Brisbane mother Philippa Yelland has flown out of Tasmania bound for Sydney with her two daughters and son, along with a cult-busting journalist, after her husband surrendered the children to police.
Ms Yelland, her children and the Reverend David Milliken, a Uniting Church minister instrumental in exposing the Children of God sect, flew out of Launceston this morning.
She was reunited last night with her children Bokkie, 10, Matilda, 9, and seven-year-old Barney after their father Murray Robertson surrendered them to federal police six weeks after he disappeared with them.
Last night Mr Robertson revealed to The Age that he had close ties to The Family, a sect know as the Children of God.
Ms Yelland this morning refused to talk to reporters at the airport as she and her children boarded the plane, assisted by Mr Milliken.
The children were barefoot and dressed in light clothing when they arrived at the airport, on a cool Launceston day. They were wearing sandals when they boarded the plane.
They looked relaxed and a bit bemused.
Mr Milliken said last night that he was working for Channel 7 current affairs program Today Tonight.
This morning he declined to comment.
Their disappearance sparked nationwide media coverage, which followed a Family Court decision to publicly name the children as missing and release photographs of them.
Mr Thompson failed to return the children to Brisbane from a weekend access visit to his home in the Blue Mountains, west of Sydney.
In an interview with the Herald after he voluntarily handed the children to the federal police yesterday, Mr Robertson admitted he had close ties to The Family, a sect known as the Children of God before it was broken up by police a decade ago.
"They are wonderful Christian people, and I am very close to them," he said.
Mr Robertson defended The Family and said he and his children had regularly been in touch with members of the group.
He said he realised their six-week trip around Tasmania — camping and staying with different families — was over when he read on the internet reports of their disappearance. He said the children had been happy. He called Channel Nine news, which contacted federal police.
Mr Robertson said he was glad the court had allowed the publication of their identities. "It set me free to talk to you. Prior to yesterday they would never have found us, not that we were in hiding. But for six weeks the Tasmanian police had our descriptions."
After the publicity, he had asked the children what they wanted to do. "The children begged me and said, 'Can't we just be where nobody knows where we are forever?'." But they decided they had to return to their mother.
He said parting from the children was awful.
No charge has been laid against Mr Robertson. "The order instructed me to hand the children on to the federal police, which I indicated my willingness to comply with," he said.
A Tasmania Police spokesman today said the children were reunited with their mother at Launceston police station just after 10pm yesterday.

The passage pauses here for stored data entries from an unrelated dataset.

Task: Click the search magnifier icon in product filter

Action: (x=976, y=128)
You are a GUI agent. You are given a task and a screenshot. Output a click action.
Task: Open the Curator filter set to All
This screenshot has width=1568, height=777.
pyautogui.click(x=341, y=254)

Last night, Ms Yelland told the Nine Network: "There's not going to be big hassles about this, we'll just sort it out and let the children come home safely."
Police said the children were found at a house in suburban Trevallyn yesterday afternoon after Mr Robertson contacted the Nine Network.
Australian Federal Police went to the house about 2.30pm and collected the children, who were then taken to Launceston police station.